Chiuan-Ren Yeh, Spencer Slavin, Jun Da, Iawen Hsu, Jie Luo, Guang-Qian Xiao, Jie Ding, Fu-Ju Chou, Shuyuan Yeh

Abstract

Cancer associated fibroblasts (CAF) play important roles in tumor growth that involves inflammation and epithelial cell differentiation. Early studies suggested that estrogen receptor alpha (ERα) was expressed in stromal cells in normal prostates and prostate cancer (PCa), but the detailed functions of stromal ERα in the PCa remain to be further elucidated.

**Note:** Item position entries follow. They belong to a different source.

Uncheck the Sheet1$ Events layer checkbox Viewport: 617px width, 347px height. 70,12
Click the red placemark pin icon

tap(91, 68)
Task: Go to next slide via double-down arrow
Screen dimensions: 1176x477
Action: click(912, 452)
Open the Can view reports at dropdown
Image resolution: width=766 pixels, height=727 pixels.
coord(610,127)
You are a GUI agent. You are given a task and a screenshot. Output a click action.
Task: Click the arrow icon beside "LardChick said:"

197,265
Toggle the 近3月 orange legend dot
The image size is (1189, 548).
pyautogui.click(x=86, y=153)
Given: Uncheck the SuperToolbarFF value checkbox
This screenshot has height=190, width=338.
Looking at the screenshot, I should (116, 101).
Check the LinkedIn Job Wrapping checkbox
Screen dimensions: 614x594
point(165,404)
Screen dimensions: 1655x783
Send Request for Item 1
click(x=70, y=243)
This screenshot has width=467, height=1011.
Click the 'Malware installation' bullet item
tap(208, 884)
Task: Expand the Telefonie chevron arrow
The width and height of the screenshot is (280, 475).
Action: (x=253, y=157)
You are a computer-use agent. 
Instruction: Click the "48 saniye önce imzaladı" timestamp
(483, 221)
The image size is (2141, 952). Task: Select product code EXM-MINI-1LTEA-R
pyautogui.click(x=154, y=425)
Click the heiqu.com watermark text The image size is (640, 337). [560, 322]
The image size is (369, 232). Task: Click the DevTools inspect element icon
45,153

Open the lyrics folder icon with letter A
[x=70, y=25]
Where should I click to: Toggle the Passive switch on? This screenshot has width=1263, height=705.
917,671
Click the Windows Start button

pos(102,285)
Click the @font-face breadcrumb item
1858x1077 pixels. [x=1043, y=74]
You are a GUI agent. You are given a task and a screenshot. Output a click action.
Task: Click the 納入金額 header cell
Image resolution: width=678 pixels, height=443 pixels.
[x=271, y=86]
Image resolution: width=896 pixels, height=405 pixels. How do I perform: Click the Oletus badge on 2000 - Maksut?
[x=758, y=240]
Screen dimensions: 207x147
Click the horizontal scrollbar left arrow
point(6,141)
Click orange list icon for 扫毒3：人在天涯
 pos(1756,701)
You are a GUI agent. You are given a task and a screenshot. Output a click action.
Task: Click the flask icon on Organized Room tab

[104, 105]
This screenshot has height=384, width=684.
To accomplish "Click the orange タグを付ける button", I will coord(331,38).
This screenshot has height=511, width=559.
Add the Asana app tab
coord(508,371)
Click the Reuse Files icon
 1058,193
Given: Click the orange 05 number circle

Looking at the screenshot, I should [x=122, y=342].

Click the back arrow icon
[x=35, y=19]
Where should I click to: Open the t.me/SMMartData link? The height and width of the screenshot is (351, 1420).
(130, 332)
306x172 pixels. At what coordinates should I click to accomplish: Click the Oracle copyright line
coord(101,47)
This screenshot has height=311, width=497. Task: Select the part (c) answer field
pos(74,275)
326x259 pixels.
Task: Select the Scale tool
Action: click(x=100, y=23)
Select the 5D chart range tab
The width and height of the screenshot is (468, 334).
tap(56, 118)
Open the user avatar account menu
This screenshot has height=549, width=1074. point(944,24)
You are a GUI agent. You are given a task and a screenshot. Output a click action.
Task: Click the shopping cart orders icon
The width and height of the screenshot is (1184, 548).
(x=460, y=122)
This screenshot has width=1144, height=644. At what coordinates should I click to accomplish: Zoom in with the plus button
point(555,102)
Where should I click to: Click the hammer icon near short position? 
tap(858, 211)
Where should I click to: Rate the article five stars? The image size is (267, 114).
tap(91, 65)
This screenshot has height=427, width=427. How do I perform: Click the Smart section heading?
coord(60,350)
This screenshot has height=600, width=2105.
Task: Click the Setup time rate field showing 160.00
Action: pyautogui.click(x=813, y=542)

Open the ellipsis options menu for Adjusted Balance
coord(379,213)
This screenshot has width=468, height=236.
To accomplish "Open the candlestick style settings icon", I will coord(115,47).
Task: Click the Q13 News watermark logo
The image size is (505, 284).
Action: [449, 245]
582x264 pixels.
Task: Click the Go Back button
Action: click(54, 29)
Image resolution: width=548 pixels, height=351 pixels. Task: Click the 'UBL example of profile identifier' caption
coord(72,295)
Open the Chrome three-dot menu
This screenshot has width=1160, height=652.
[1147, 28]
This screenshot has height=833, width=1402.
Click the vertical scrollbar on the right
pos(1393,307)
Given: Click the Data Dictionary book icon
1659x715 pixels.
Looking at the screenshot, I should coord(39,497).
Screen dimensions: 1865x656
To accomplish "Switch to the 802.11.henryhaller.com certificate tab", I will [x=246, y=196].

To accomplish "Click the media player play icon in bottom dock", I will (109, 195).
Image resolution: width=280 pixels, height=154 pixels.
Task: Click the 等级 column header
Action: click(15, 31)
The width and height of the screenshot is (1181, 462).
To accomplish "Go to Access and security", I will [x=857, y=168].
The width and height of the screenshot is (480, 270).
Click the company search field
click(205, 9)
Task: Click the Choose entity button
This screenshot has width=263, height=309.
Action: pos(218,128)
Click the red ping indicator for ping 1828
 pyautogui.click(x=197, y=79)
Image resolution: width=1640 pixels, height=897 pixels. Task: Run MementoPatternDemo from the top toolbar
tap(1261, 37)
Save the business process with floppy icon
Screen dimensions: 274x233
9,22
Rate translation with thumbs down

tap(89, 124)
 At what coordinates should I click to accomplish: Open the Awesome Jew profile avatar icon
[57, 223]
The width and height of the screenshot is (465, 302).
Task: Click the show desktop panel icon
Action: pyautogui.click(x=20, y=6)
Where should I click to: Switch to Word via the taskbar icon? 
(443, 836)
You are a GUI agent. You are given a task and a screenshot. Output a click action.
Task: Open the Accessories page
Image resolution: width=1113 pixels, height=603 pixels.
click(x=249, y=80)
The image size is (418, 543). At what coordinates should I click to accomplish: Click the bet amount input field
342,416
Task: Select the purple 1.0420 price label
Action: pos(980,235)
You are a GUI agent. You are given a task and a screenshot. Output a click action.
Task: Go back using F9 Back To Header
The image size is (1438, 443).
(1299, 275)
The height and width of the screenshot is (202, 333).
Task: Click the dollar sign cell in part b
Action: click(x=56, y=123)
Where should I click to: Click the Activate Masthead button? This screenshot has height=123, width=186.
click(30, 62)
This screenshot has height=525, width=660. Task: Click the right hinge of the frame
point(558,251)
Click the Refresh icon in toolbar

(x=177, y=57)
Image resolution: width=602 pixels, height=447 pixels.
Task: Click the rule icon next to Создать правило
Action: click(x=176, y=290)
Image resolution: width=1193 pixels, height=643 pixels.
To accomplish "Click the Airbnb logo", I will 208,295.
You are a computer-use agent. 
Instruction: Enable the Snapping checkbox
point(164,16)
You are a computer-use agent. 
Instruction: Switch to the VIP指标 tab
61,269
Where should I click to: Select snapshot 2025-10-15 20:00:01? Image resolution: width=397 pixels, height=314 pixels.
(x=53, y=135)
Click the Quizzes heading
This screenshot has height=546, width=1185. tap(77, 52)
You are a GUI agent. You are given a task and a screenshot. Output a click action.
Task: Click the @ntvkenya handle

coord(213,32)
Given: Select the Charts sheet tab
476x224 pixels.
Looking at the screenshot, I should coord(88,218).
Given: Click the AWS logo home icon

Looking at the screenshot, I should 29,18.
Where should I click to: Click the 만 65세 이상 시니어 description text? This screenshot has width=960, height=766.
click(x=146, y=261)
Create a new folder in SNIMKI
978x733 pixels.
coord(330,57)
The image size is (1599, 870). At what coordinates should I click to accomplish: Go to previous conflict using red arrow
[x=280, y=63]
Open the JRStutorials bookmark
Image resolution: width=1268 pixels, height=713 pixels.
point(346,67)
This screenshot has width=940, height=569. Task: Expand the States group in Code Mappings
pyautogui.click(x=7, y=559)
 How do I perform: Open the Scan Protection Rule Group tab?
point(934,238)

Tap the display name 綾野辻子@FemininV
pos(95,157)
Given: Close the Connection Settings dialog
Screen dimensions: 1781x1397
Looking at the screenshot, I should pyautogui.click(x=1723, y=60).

Migration and invasion assays demonstrated the presence of high levels of ERα in CAF cells (CAF.ERα(+)) suppressed PCa invasion via influencing the infiltration of tumor associated macrophages. ERα decreased CAF CCL5 secretion via suppressing the CCL5 promoter activity was examined by luciferase assay. ERα decreased CCL5 and IL-6 expression in conditioned media that was collected from CAF cell only or CAF cell co-cultured with macrophages as measured by ELISA assay. Both in vitro and in vivo studies demonstrated CAF.ERα(+) led to a reduced macrophage migration toward PCa via inhibiting CAF cells secreted chemokine CCL5. This CAF.ERα(+) suppressed macrophage infiltration affected the neighboring PCa cells invasion and the reduced invasiveness of PCa cells are at least partly due to reduced IL6 expression in the macrophages and CAF. Our data suggest that CAF ERα could be applied as a prognostic marker to predict cancer progression, and targeting CCL5 and IL6 may be applied as an alternative therapeutic approach to reduce M2 type macrophages and PCa invasion in PCa patients with low or little ERα expression in CAF cells.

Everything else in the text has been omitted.